__PAGE EXTRACT__.
The other night, Thomas Kallmeyer and I spent the evening along the ridges above Wood’s Gulch near Missoula. The object of our birding quest was the enigmatic Flammulated Owl. Starting shortly after 10 o’clock, the first male began giving his territorial hoot with its distinctive double-tap intro. This first calling owl was high (<50 feet) above in a cluster of 10 or so ponderosa pines. I managed to catch the briefest of glimpses as it crossed the adjacent opening and took up hooting from another vantage point. We spent about half an hour listening to this male, when we detected a female hoot coming from the south about 50 meters. This chorus was soon joined by another more distant male. Around 11:20, we decided to head back down the trail, and after trudging in the dark for roughly 1 mile, we happened upon another male/female pair hooting above the trail. As moths congregated in the headlamp beams, I caught another flash of a small owl as it cut through the light and landing some 15 feet over our heads. Shining the headlamps through night, we caught the eyeshine of the one of them. Those small, dark eyes peering down at us as peered up at it. Not a fantastic look, but we got our visual on a terrific summer night on the pines.
These 5 tiny owls represent a significant portion of Montana’s population of Flammulated Owls, a population that was not truly acknowledged to be nesting in Montana until the 1986 when Flammulated Owls become regularly observed around Missoula and south in the Bitterroot Valley. Since then the owls have been detected in many of western counties that have large expanses of ponderosa pines. Yet, they have remained an enigma to many birders, due to their small size, nocturnal proclivities, and habit of remaining in the canopy of the forest.
Flammulated Owls are even difficult for academics and taxonomists. Now it has been suggested the Flammulated Owl belongs within its own monotypic genus, Psiloscops. But this is not the first taxonomic leap for the little owl.

__EXERCISE AIM__. In the Flammulated Owl text, what monotypic genus has been suggested for the Flammulated Owl?

__INFORMATION__.
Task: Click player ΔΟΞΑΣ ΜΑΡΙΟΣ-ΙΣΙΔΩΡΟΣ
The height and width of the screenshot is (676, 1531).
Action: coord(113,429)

==

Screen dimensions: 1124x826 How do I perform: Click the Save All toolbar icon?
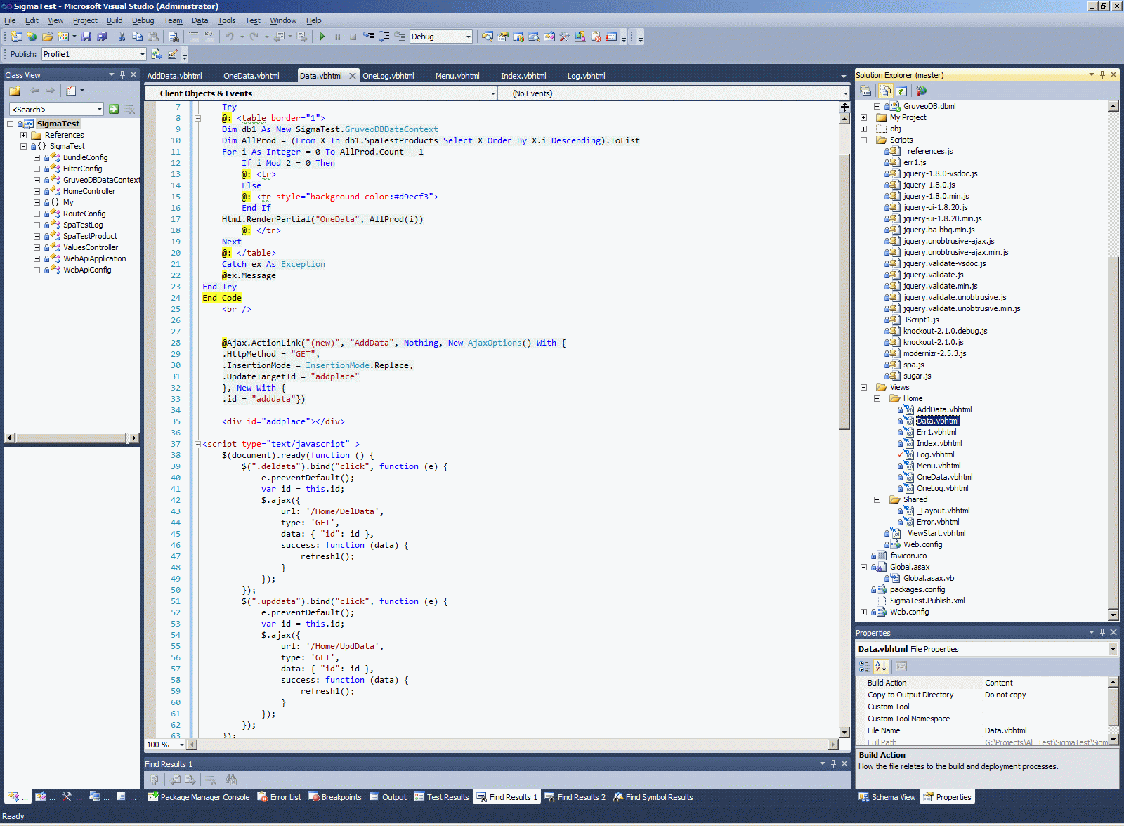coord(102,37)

__SOLUTION FOR THIS TASK__. Psiloscops